Jimmy Wales, the founder of not-for-profit Wikipedia and for-profit, San Mateo, Calif.-based Wikia is part of a growing number of people who are discomforted by the growing control Google has over search. And he is doing something about it. His company, Wikia, last week bought the distributed crawler Grub from LookSmart and plans to make it available in open source. Not that LookSmart was really using it anyway — and they also did ad business with Wikia.
Wales’ bet: like Linux became a migraine for the monopolist of the last generation, open-source search tools will keep companies like Google honest. It is not an easy task, for Google is firmly embedded into our digital lives.

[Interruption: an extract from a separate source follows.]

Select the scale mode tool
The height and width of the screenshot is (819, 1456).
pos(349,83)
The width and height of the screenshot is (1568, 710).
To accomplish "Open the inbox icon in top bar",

“Search is part of the fundamental infrastructure of the Internet. And, it is currently broken,” Wales said back in December 2006, when Wikia launched Search Wikia effort. “Why is it broken? It is broken for the same reason that proprietary software is always broken: lack of freedom, lack of community, lack of accountability, lack of transparency.”
Wales launched Search Wikia earlier this year, and the Grub acqusition is part of that strategy. (You can run Grub on your Windows or Linux-based PC, either in the background or as a screensaver.) Following the announcement, we spoke with Wales, who outlined that with Grub, and other tools such as Lucene, an open-source indexing software, innovation around search can thrive.
By marrying these search results and the human context provided by Wikia wikis, the final search results could actually become useful once again. Grub, Lucene and Nutch (a web crawler based on Lucene) are the powder and spark of the open search revolution.
Grub is not by any means the final move, and should be viewed as a first concrete step in a long-term strategy. Jeremie Miller, inventor of Jabber and XMPP protocol, who is leading the Search Wikia efforts
(and also CTO of Wikia) gave a talk at OSCON about the architecture of open-source search. Miller pointed out that the monolithic search can be broken into three components, and interested parties could implement one or more of the three components.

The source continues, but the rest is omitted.